[Records from a collection]
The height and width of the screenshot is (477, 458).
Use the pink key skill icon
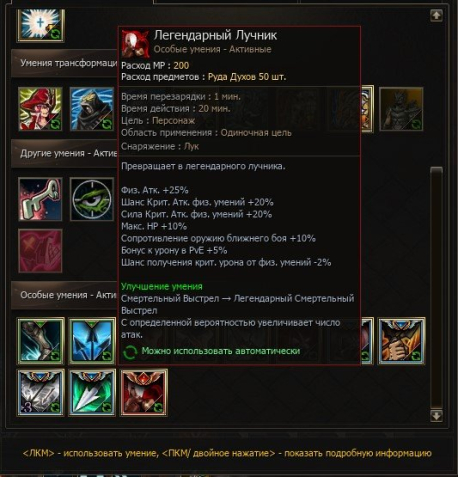pyautogui.click(x=40, y=199)
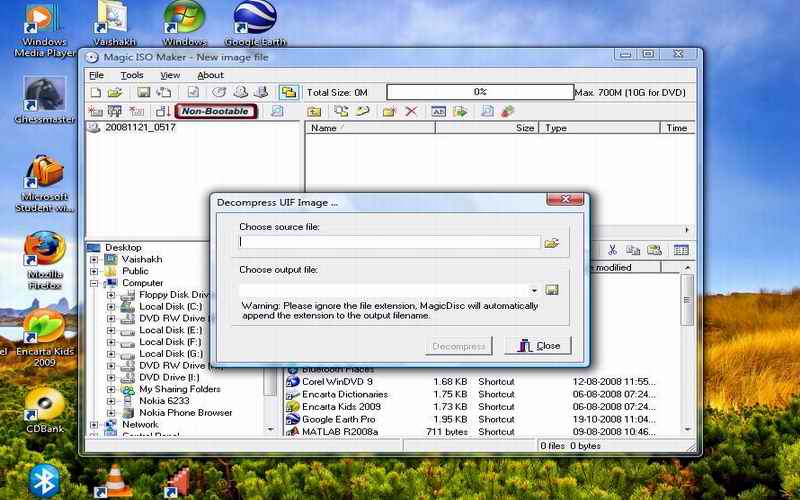Collapse the Computer tree node
This screenshot has width=800, height=500.
pos(95,283)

◆ **What the task requires**
All of the data should come back exactly as written, but without pictures.

◆ **Problem solution**
The height and width of the screenshot is (477, 458).
Use the pink key skill icon
pyautogui.click(x=40, y=199)
Collapse the Computer tree node
This screenshot has width=800, height=500.
pos(95,283)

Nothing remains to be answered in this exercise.